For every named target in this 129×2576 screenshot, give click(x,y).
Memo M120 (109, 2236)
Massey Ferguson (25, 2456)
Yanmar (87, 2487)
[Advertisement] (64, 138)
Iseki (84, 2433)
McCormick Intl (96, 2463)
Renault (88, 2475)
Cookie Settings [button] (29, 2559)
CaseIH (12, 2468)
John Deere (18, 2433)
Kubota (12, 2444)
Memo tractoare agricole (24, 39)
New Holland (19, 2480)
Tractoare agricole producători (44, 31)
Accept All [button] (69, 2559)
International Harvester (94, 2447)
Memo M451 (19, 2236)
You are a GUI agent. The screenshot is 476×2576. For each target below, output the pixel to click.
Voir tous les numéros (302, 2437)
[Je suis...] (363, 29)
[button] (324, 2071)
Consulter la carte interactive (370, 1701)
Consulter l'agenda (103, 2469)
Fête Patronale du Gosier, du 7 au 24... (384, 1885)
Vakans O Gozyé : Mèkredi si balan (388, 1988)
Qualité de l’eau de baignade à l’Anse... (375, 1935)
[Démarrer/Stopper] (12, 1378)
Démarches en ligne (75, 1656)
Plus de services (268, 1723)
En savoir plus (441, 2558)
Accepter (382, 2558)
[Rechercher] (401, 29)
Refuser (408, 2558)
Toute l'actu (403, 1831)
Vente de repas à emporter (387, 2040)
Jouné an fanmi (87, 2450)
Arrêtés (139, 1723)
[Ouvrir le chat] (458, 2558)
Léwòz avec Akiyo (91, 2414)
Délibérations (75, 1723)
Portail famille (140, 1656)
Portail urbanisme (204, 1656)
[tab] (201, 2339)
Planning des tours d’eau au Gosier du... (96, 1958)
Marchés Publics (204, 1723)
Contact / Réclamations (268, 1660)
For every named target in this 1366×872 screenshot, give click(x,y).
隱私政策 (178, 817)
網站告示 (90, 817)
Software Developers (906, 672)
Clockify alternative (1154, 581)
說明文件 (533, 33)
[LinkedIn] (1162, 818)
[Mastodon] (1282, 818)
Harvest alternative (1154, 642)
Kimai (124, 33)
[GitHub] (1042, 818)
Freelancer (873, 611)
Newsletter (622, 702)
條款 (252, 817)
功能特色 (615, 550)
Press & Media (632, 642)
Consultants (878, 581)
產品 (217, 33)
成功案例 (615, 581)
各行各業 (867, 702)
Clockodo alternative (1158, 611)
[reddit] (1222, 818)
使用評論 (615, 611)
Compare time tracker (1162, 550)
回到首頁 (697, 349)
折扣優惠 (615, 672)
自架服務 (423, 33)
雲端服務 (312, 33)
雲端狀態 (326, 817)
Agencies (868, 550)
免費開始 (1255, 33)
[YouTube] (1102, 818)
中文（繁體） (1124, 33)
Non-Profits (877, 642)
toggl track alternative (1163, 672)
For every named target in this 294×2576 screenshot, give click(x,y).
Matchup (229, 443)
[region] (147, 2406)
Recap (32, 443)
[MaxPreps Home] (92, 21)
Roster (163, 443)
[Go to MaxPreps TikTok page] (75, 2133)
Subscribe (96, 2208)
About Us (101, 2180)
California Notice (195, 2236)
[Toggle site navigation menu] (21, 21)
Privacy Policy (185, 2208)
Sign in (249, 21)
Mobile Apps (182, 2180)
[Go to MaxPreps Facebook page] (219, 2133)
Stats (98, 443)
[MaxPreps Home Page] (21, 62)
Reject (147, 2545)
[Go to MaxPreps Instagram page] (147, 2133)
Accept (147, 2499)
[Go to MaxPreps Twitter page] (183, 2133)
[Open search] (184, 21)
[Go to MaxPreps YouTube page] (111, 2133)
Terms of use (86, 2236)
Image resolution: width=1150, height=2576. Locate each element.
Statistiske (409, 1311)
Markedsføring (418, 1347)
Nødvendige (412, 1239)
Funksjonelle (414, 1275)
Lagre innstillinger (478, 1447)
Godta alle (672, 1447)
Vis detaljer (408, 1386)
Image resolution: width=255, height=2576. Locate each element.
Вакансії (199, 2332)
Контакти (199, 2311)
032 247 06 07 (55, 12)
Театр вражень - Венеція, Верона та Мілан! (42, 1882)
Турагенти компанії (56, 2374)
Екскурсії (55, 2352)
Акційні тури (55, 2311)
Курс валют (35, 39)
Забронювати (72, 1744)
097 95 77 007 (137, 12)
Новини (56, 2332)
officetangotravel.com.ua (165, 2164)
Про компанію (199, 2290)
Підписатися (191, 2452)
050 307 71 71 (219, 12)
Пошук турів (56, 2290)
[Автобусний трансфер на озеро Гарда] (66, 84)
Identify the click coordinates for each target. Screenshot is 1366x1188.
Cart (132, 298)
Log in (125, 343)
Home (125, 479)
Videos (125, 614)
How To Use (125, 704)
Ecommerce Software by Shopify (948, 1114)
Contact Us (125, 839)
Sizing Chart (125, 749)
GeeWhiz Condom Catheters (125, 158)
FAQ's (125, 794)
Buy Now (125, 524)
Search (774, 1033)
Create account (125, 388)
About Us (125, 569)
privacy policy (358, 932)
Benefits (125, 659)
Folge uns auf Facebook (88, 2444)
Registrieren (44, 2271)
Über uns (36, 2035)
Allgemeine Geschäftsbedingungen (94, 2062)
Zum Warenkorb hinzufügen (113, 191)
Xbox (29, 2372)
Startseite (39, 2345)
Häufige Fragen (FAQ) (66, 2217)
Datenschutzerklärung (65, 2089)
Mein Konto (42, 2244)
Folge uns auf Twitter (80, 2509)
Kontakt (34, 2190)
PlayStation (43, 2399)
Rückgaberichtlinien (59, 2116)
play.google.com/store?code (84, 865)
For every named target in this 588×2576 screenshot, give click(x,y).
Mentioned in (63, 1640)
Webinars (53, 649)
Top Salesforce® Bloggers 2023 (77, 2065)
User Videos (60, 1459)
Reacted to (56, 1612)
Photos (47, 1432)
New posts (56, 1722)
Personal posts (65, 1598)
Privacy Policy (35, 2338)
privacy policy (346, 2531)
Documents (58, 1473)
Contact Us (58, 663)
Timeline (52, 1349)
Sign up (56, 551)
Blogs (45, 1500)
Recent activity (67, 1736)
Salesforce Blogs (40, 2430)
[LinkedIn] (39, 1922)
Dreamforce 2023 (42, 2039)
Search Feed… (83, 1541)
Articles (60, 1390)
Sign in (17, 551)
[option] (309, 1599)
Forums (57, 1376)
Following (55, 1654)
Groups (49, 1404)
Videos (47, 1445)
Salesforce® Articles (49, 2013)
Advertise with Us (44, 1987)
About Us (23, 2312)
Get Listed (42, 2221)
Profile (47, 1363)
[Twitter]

▸ Instructions to follow: Your task for the entries above: copy exactly the span starting with the line with "Memo M451 (19, 2236)" and going on through the line with "Consulter l'agenda (103, 2469)", both lines included, and nothing else.

▸ Result for this exercise:
Memo M451 (19, 2236)
You are a GUI agent. The screenshot is 476×2576. For each target below, output the pixel to click.
Voir tous les numéros (302, 2437)
[Je suis...] (363, 29)
[button] (324, 2071)
Consulter la carte interactive (370, 1701)
Consulter l'agenda (103, 2469)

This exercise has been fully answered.